What you need to do.
Please output all the entries word for word, without the pictures.

Items listed in a dataset.
____________

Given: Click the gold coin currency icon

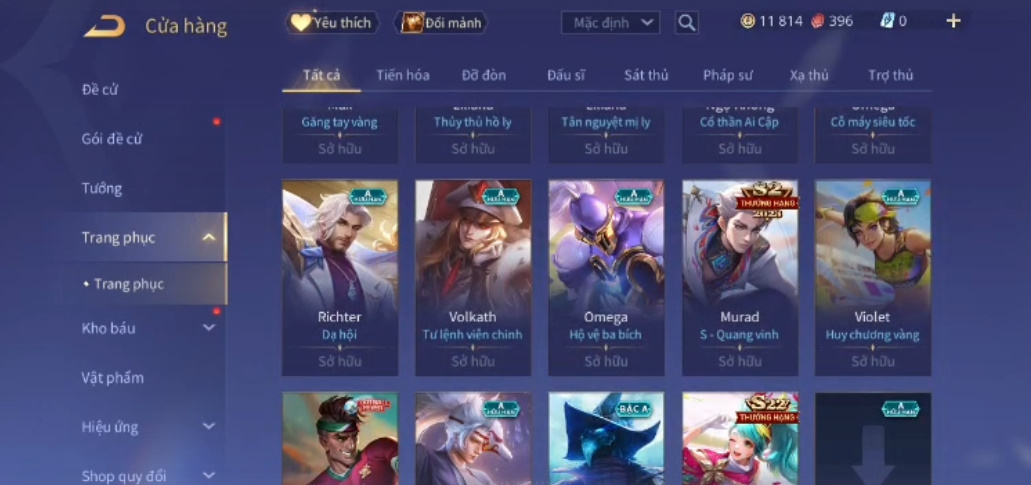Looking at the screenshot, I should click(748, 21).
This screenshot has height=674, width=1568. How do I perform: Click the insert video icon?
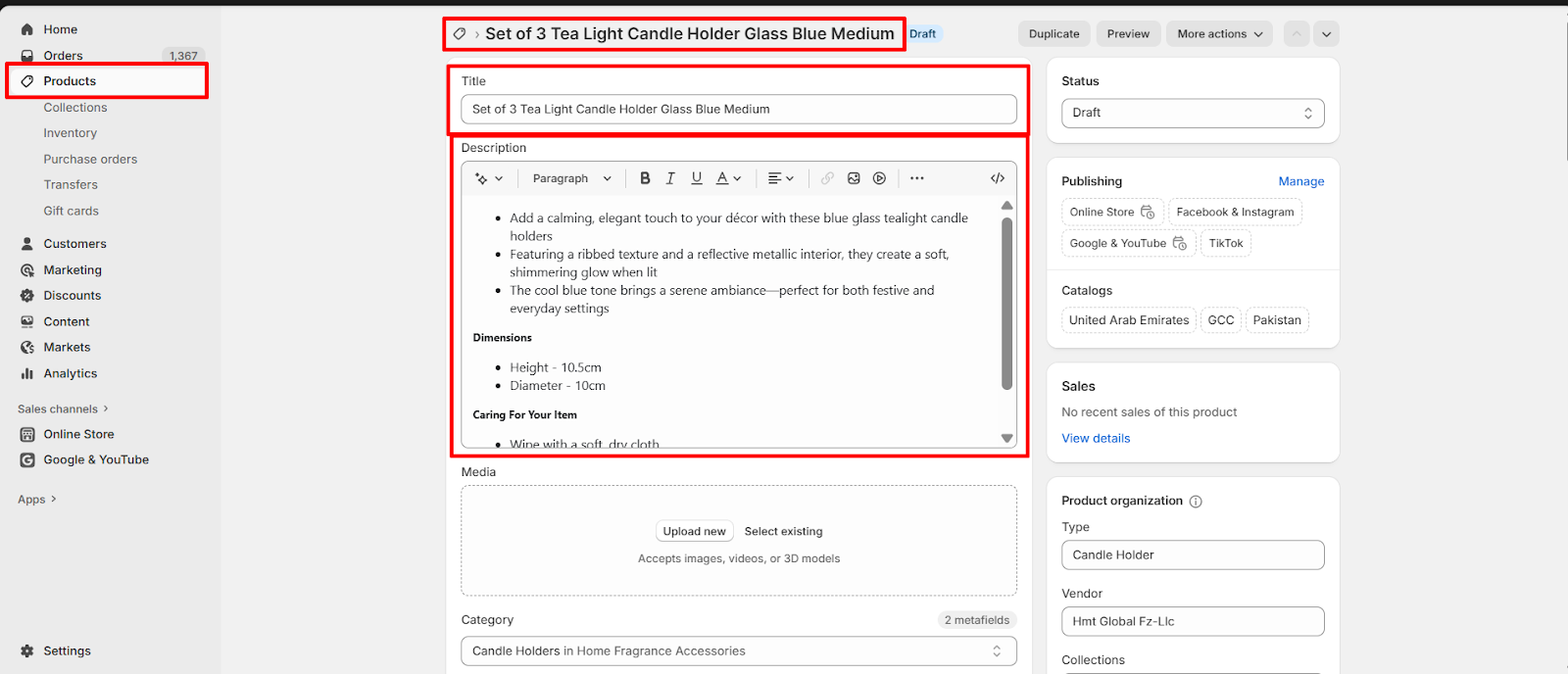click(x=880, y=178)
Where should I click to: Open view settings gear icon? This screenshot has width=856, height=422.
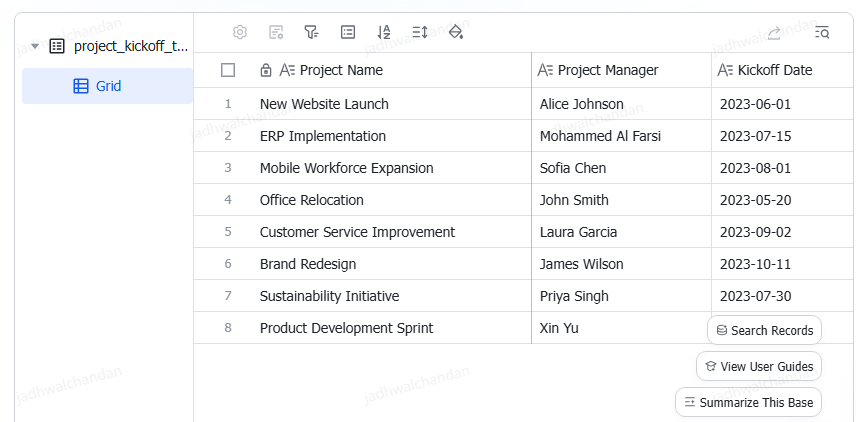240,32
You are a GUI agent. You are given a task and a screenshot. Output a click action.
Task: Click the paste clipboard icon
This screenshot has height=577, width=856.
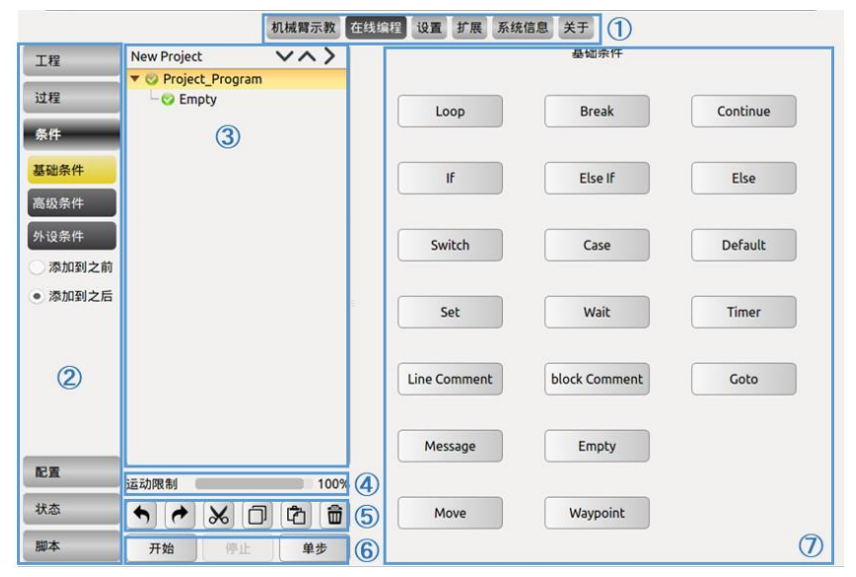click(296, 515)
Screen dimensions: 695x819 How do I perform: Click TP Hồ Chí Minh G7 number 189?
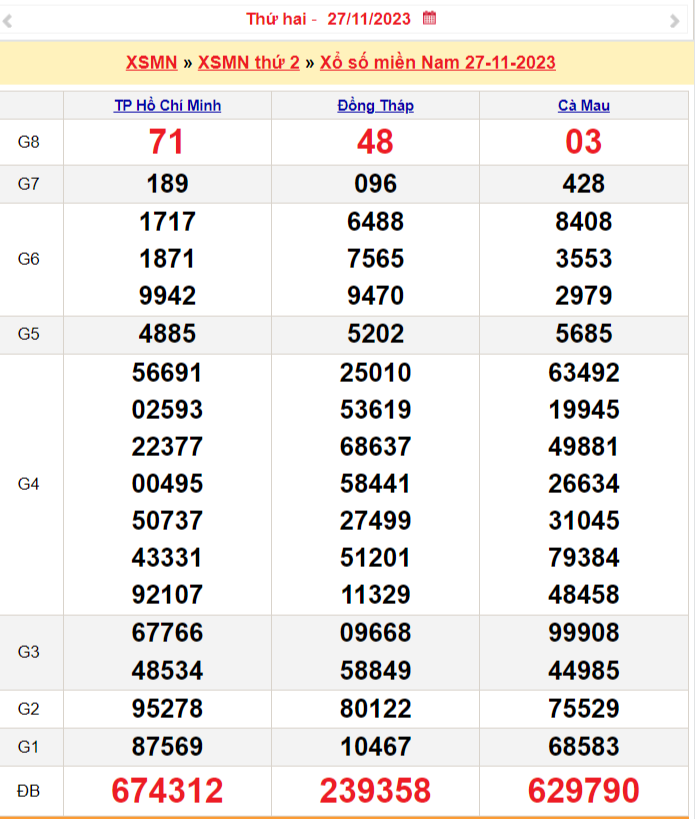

____________

Solution to this exercise.
Given: Click the gold coin currency icon

Looking at the screenshot, I should click(748, 21).
This screenshot has height=674, width=1568. How do I perform: Click the insert video icon?
click(x=880, y=178)
Where should I click to: Open view settings gear icon? This screenshot has width=856, height=422.
240,32
You are a GUI agent. You are given a task and a screenshot. Output a click action.
Task: Click the paste clipboard icon
This screenshot has height=577, width=856.
click(296, 515)
Screen dimensions: 695x819 How do I perform: Click TP Hồ Chí Minh G7 number 189?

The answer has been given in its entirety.